Round-the-world bus trip: Folk singers' 1969 film screened
- Published
A film documenting a three-year trip around the world by a group of friends in a double-decker bus is being screened in their Hampshire village later.
The nine, from Liphook, were in their late teens and 20s when they set off in a converted municipal bus in 1969.
They funded the trip by singing folk songs as they travelled across Europe, central Asia, Australia and the USA.
Trip leader Richard King said the experience had been "life-changing".
He recalled how the trip came about as the result of a bet with their local publican in Liphook.
The bus, a Leyland PD2, was bought for £100 from Warington Corporation. They named it "The Hairy Pillock Two".
It already had 700,000 miles on the clock when it was kitted out with bunks, cooking and eating facilities and a navigator's desk on the top deck.
The journey took them from Liphook, across Europe to Istanbul before travelling through Iran, Afghanistan and India, as well as Australia and the USA.

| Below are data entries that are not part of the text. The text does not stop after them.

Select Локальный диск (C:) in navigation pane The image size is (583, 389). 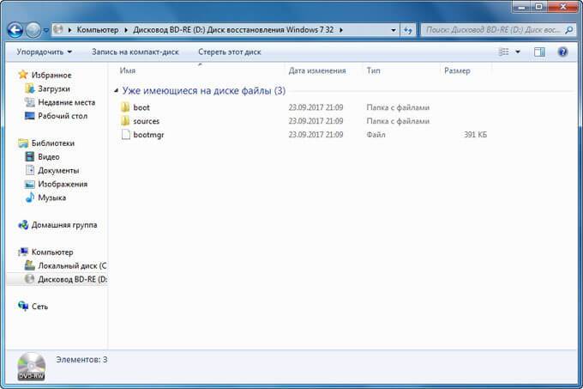tap(72, 265)
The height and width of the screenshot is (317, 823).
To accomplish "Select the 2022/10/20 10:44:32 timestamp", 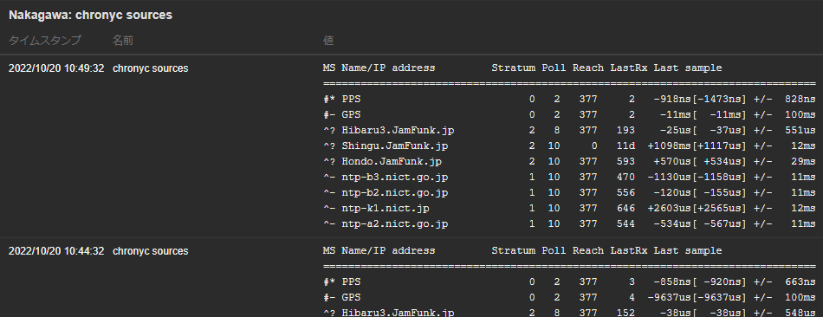I will point(56,251).
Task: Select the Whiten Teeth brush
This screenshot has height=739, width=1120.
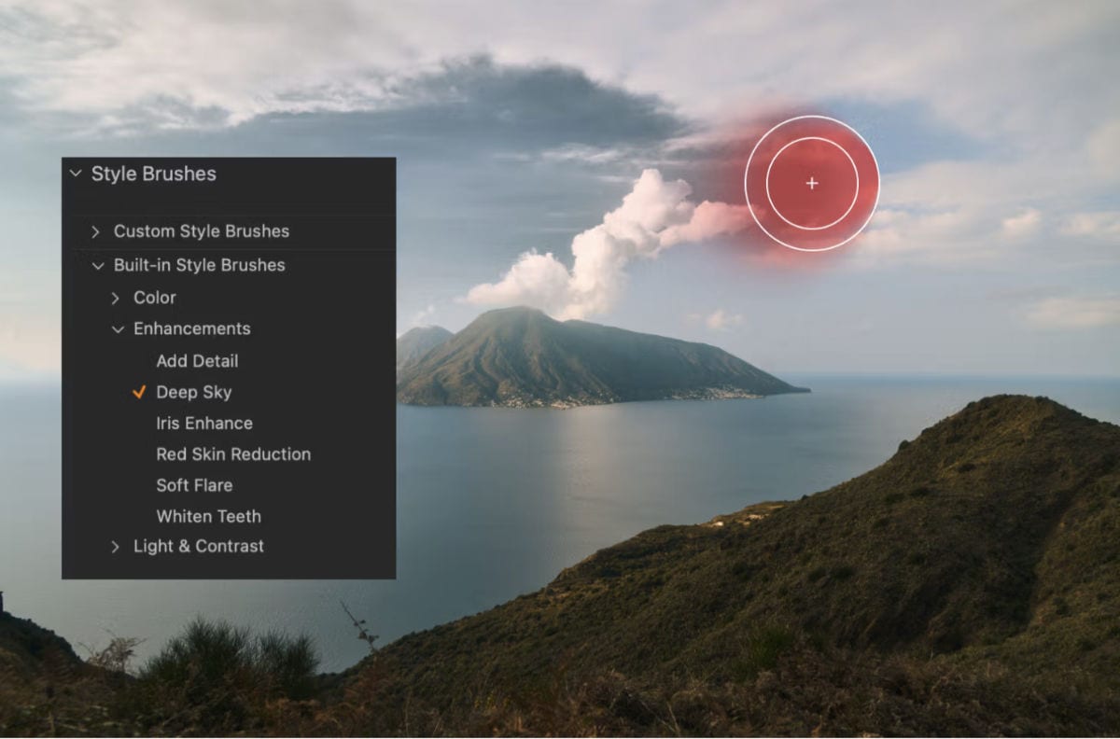Action: click(208, 516)
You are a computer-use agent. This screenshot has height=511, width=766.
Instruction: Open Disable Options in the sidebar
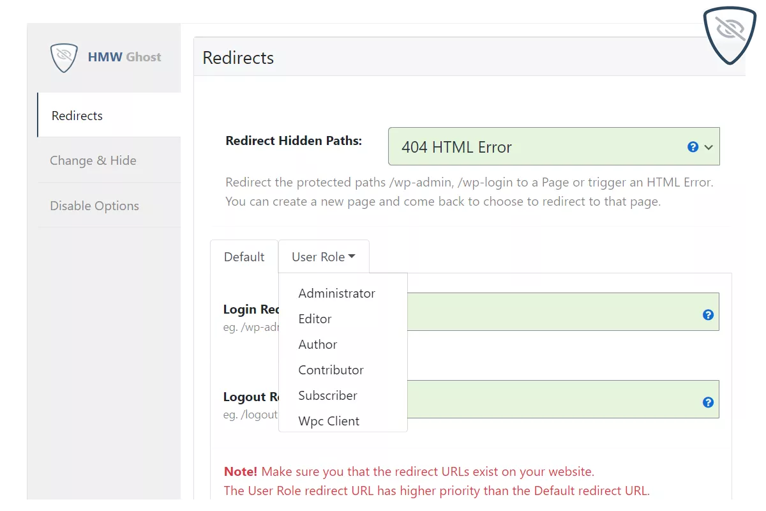(x=94, y=206)
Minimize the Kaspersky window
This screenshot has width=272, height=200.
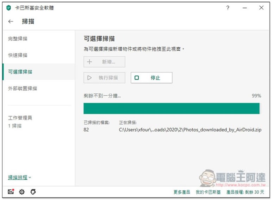click(245, 8)
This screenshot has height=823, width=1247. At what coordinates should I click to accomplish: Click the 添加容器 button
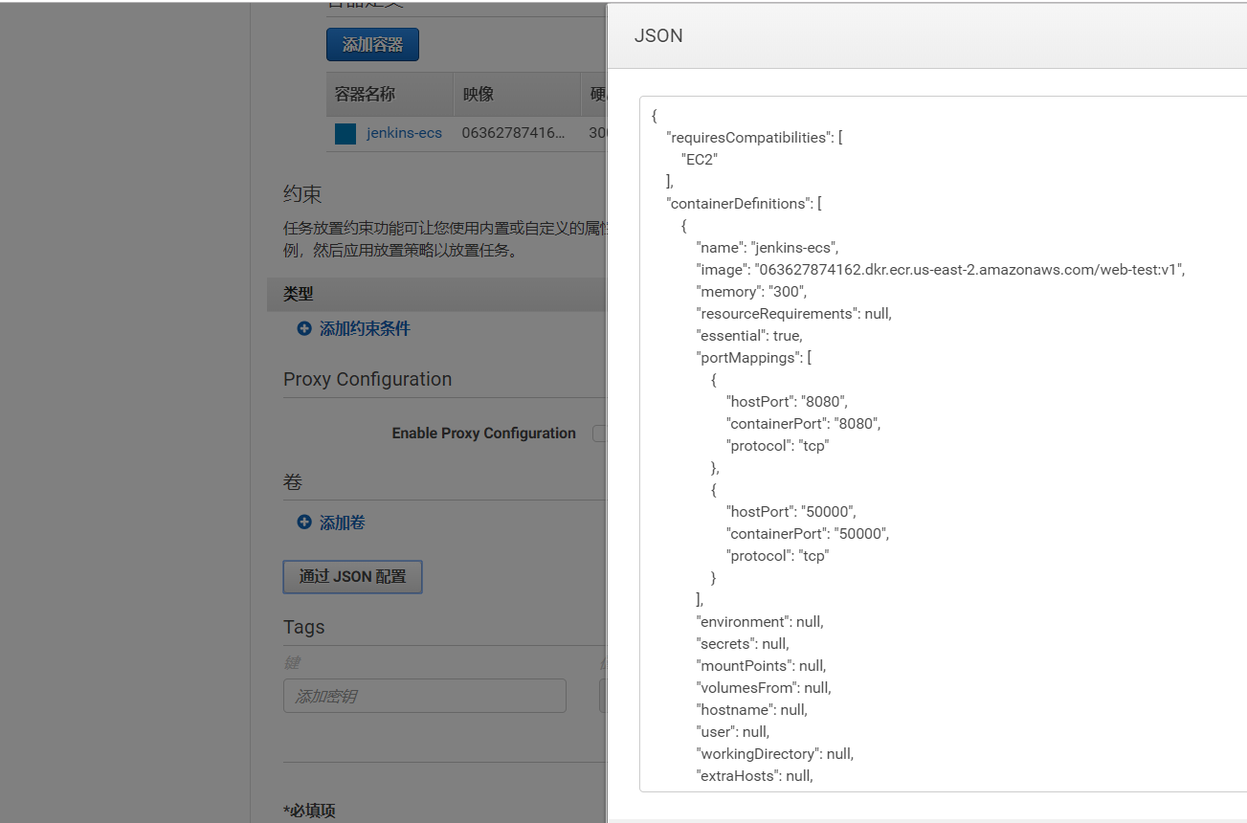tap(372, 44)
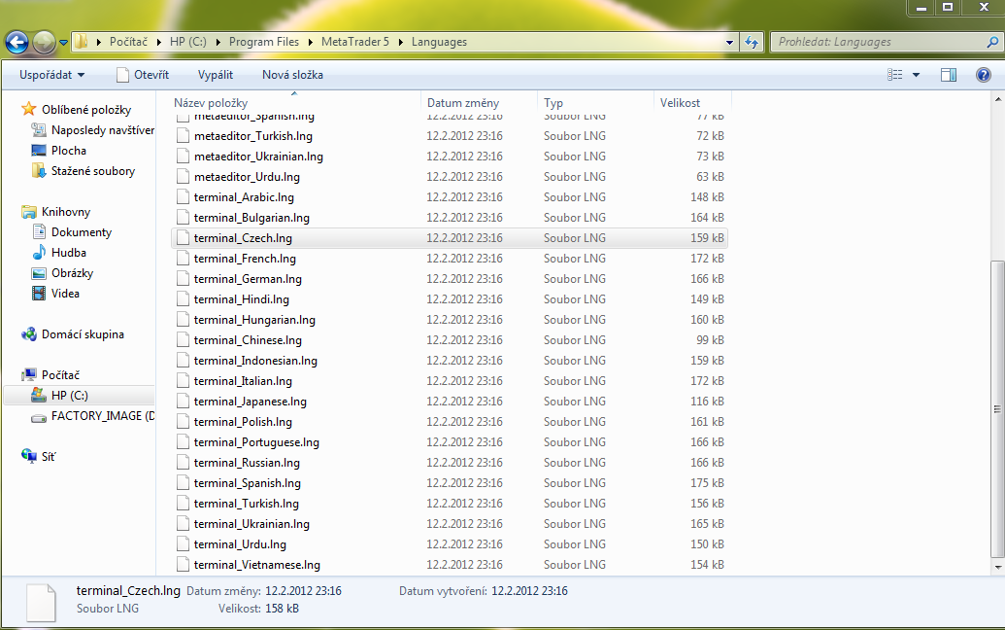The height and width of the screenshot is (630, 1005).
Task: Click the Prohledat: Languages search field
Action: (x=874, y=42)
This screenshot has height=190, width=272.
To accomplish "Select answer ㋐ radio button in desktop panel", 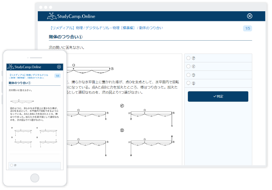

The group made money en route by playing folk songs - even performing for the Shah and Empress after an appearance on Iranian television.
Mr King, now 72 and living in Ashford, Kent, is being joined by two of the other three surviving travellers for a screening of a film, "Pillock Conquers the World", made during the journey.
Money raised is going towards the village's carnival fund.
"It was life-changing for all of us. We got back and had a better idea of what we would do with our lives," Mr King said.
"I'm really pleased we did it and it gave us a different direction in life.
"We were unique - there weren't many people going around in double-decker buses singing folk songs. It was the university of real life."